(Extracted information begins)
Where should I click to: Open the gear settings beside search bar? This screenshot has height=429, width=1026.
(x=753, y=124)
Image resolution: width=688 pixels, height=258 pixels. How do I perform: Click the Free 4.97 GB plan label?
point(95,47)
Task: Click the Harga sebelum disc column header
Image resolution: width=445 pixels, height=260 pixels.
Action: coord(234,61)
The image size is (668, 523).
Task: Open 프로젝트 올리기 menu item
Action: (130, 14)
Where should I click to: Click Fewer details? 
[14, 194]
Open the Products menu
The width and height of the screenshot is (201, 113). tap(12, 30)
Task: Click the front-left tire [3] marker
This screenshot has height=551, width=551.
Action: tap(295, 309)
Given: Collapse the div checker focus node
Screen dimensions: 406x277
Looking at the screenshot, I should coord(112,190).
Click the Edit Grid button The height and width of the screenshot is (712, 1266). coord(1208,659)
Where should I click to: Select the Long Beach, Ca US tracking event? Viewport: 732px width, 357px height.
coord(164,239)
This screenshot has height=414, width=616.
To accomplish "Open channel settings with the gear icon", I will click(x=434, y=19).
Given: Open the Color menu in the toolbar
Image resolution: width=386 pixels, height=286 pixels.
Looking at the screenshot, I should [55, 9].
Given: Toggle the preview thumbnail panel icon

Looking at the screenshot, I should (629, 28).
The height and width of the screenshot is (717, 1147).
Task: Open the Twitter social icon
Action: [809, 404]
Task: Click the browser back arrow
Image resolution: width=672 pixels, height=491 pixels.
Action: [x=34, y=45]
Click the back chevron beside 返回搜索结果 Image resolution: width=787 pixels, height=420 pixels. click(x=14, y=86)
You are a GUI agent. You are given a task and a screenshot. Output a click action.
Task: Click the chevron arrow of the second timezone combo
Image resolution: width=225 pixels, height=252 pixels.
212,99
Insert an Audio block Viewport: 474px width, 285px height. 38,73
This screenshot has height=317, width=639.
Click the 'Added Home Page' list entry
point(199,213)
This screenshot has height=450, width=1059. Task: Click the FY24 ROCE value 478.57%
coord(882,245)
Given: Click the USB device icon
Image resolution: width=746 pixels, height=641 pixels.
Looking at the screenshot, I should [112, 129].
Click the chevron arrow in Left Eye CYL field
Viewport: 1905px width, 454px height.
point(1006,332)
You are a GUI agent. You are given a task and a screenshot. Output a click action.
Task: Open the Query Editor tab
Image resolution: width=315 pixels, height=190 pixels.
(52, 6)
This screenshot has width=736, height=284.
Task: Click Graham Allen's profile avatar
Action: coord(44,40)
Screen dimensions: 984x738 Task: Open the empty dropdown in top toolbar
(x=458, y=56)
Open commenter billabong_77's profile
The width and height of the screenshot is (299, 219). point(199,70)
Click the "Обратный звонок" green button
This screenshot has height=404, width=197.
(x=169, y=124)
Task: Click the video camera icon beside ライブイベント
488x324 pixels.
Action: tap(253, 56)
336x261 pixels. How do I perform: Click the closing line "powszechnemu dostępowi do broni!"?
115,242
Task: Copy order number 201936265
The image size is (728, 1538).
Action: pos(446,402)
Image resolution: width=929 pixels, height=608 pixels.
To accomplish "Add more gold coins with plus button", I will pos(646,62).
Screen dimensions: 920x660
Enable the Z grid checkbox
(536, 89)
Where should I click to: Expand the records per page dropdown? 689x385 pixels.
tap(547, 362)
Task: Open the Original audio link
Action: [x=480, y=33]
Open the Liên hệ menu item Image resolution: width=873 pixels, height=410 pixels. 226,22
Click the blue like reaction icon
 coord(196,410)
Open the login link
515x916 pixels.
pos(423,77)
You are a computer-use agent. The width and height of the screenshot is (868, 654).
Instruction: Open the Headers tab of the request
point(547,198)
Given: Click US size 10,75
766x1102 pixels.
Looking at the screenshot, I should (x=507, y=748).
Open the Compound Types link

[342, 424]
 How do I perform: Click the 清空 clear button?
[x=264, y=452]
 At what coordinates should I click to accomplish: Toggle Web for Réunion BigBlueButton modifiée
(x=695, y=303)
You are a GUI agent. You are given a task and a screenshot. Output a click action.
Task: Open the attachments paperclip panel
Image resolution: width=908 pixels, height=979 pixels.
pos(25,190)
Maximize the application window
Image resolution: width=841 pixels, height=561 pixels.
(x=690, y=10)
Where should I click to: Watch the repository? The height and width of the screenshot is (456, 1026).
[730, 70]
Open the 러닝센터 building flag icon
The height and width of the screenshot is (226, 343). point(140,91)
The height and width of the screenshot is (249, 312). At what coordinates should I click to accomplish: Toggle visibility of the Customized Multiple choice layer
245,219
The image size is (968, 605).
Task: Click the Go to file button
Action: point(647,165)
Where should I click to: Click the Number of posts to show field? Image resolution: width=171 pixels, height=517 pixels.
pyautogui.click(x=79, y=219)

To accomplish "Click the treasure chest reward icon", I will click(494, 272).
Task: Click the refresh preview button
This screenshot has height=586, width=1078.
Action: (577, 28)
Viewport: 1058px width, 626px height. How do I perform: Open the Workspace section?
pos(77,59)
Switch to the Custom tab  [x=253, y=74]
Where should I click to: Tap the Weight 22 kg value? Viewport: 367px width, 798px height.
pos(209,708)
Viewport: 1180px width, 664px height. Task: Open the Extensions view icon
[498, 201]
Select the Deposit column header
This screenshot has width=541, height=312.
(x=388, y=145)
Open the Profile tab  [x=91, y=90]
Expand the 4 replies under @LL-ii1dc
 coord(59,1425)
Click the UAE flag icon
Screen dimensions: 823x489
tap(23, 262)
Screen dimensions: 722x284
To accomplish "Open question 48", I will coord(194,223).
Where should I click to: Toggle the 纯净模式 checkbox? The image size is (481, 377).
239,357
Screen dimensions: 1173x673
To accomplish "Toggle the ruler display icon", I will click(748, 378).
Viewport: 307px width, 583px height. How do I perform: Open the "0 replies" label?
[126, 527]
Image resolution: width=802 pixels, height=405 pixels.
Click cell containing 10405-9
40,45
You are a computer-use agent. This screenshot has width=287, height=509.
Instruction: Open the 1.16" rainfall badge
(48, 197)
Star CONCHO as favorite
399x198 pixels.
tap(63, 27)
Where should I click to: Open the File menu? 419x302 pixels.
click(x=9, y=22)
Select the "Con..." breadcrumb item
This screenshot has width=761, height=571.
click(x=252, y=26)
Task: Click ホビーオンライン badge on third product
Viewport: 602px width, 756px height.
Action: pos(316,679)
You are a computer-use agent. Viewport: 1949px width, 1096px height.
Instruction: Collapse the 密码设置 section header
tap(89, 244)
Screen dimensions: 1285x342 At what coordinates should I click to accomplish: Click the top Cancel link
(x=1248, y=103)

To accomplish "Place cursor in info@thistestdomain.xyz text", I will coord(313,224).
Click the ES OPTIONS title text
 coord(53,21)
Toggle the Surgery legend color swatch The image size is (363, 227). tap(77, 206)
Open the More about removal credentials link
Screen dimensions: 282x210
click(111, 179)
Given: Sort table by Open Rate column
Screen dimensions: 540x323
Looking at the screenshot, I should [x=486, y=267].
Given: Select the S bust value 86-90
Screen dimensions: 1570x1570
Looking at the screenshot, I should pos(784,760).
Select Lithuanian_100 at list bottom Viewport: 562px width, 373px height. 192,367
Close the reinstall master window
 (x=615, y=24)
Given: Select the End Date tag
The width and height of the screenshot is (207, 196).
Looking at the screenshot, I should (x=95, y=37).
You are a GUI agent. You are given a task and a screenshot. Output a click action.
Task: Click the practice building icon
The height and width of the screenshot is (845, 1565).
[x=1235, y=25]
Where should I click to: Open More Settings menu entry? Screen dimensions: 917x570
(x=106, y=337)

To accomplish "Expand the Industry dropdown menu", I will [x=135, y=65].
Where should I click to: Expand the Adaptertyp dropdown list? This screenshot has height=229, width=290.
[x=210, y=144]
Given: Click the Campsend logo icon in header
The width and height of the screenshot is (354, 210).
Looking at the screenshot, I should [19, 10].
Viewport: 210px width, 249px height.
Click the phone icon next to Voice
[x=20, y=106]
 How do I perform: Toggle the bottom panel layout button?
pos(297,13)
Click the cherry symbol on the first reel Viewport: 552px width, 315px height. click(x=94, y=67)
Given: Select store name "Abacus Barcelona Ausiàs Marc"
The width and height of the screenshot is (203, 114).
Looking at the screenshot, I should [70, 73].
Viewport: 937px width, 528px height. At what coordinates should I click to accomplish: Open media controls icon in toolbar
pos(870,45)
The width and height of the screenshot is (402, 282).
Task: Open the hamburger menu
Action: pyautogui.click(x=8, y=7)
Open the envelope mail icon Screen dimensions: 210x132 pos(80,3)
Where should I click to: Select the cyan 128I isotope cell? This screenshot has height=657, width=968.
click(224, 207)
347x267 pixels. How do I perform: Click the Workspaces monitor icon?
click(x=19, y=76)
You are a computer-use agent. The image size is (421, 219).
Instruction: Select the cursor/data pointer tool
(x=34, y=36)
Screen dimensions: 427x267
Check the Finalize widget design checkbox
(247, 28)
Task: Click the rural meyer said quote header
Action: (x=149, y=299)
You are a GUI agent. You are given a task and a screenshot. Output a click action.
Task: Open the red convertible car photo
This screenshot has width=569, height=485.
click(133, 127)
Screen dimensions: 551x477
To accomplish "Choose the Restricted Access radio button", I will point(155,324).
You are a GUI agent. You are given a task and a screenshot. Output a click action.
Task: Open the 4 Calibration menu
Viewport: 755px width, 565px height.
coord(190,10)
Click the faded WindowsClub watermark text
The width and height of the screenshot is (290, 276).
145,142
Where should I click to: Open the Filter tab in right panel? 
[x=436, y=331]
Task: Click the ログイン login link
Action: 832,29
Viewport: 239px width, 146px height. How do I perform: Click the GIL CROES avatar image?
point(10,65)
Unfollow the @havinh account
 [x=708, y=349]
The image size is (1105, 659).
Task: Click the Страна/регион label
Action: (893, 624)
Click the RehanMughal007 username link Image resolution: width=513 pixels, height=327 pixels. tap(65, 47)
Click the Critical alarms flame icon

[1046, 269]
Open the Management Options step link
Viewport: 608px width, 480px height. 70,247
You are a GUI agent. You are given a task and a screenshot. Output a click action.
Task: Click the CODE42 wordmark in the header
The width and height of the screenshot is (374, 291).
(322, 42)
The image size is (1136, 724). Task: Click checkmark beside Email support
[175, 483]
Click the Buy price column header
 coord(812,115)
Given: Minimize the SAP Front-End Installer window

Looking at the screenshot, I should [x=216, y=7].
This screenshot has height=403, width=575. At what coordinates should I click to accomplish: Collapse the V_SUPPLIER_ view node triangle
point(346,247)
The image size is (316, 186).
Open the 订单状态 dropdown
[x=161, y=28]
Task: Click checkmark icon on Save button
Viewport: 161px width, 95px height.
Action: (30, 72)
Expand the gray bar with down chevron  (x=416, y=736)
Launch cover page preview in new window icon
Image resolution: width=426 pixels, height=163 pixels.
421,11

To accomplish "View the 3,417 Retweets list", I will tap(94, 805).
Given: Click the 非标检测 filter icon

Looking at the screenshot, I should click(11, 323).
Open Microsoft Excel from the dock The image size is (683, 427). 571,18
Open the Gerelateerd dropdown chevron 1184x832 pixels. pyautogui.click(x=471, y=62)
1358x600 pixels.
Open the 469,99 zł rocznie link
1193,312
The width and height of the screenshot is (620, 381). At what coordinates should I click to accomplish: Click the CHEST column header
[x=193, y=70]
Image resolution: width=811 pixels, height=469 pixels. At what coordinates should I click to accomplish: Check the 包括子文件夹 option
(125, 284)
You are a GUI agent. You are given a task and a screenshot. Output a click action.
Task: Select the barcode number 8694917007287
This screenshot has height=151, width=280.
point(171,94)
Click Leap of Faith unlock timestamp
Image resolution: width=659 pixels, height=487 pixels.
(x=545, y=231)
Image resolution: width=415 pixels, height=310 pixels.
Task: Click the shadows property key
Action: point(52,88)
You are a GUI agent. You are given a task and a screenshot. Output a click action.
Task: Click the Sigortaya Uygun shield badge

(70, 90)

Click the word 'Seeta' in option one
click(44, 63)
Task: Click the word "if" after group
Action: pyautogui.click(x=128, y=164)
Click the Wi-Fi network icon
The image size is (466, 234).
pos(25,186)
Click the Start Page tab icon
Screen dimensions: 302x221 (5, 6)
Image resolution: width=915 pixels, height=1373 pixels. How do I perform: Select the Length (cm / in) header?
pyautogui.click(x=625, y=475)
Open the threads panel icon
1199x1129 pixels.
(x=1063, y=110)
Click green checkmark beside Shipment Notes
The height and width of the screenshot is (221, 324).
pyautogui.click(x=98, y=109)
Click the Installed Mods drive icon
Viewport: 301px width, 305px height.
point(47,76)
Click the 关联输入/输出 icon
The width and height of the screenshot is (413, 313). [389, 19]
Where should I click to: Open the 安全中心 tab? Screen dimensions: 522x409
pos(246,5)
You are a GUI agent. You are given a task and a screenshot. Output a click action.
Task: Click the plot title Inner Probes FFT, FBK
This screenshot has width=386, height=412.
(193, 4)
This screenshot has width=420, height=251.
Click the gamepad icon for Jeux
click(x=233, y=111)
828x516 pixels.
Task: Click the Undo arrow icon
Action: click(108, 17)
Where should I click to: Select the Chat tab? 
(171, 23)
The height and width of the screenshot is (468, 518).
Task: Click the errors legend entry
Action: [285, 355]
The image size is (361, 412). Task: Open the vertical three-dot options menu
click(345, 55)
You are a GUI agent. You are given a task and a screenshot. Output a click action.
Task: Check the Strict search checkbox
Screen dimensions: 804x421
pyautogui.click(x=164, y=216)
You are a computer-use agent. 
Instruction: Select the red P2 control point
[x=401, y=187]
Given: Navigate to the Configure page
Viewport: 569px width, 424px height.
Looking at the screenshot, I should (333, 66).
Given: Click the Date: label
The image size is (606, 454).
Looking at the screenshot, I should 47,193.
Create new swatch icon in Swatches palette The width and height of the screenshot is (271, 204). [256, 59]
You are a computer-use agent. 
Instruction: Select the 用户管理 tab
(Extracted information ends)
_Aim of the task_
Note each line above that holds "back", then copy all of them.

_Result_
Task: Click the browser back arrow
Click the back chevron beside 返回搜索结果 Image resolution: width=787 pixels, height=420 pixels. click(x=14, y=86)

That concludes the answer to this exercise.